The film begins with the stories of Donald Woods, editor of the East London (South Africa) Daily Dispatch, and Steve Biko, a young black leader who has founded a school and a clinic for his people and continues to hold out hope that blacks and whites can work together to change South Africa. In the more naive days of the 1960s and 1970s, his politics are seen as "black supremecy," and Woods writes sanctimonious editorials describing Biko as a black racist. Through an emissary, Biko arranges to meet Woods. Eventually the two men become friends, and Woods sees black life in South Africa at first hand, something few white South Africans have done. (Although how many white Chicagoans, for that matter, know their way around the South Side?)

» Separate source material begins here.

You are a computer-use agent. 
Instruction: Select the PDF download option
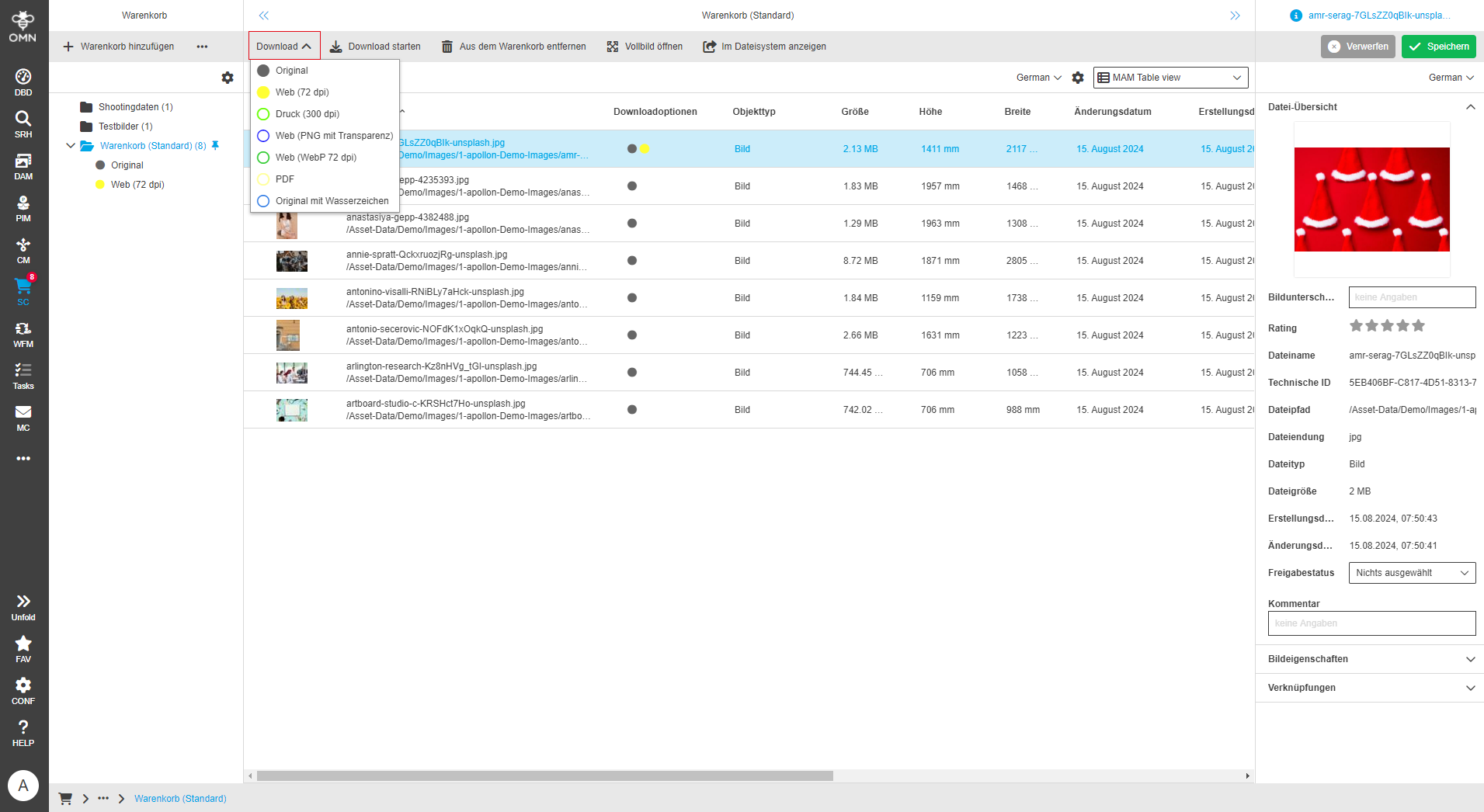point(285,179)
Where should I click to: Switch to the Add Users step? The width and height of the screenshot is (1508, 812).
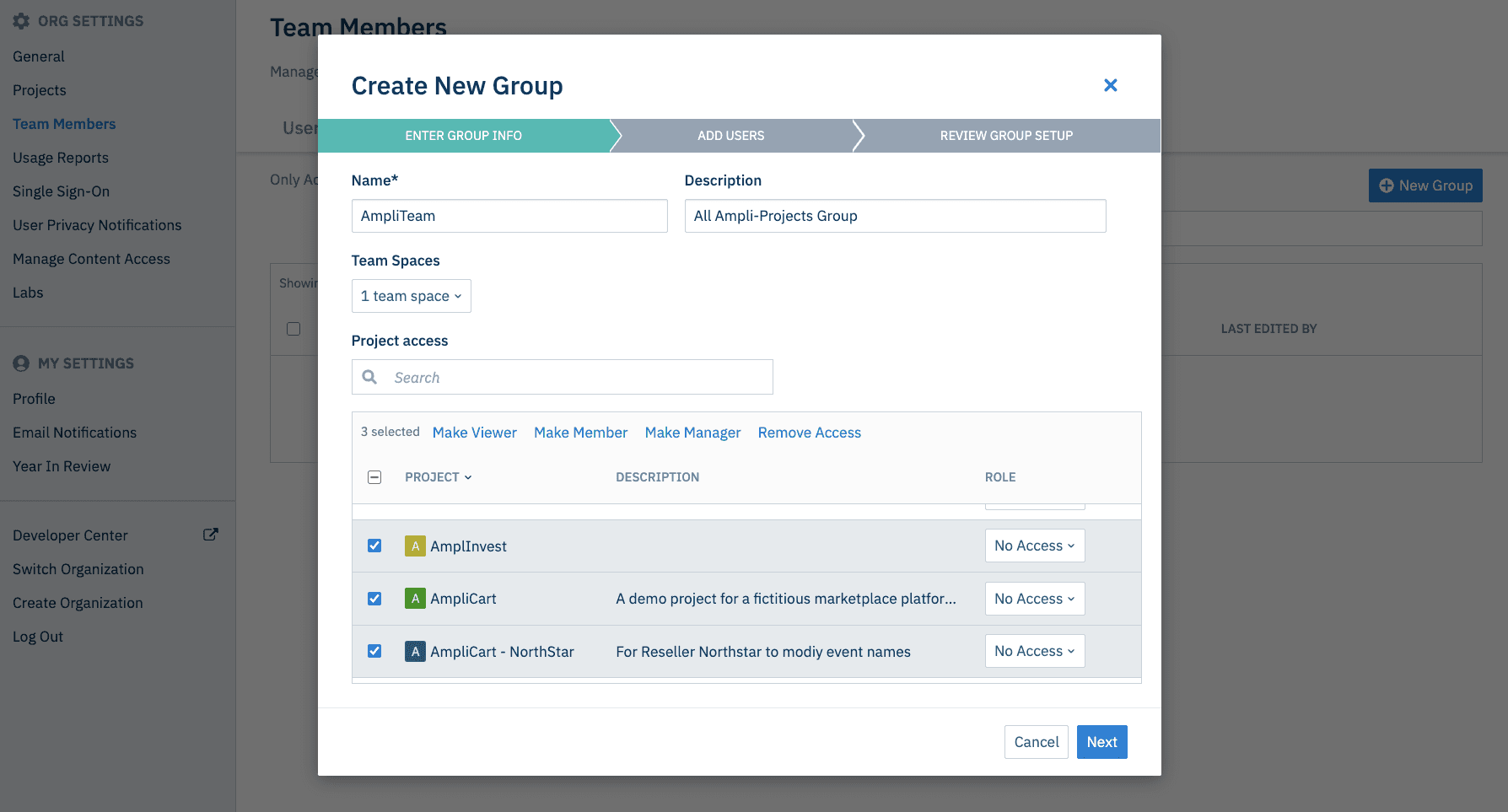(x=730, y=135)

Although Biko is played with quiet power by Denzel Washington, he is seen primarily through the eyes of Woods (Kevin Kline). There aren't many scenes in which we see Biko without Woods, and fewer still in which his friendship with Woods isn't the underlying subject of the scene. No real attempt is made to show daily life in Biko's world, although we move into the Woods home, meet his wife, children, maid and dog, and share his daily routine, there is no similar attempt to portray Biko's daily reality.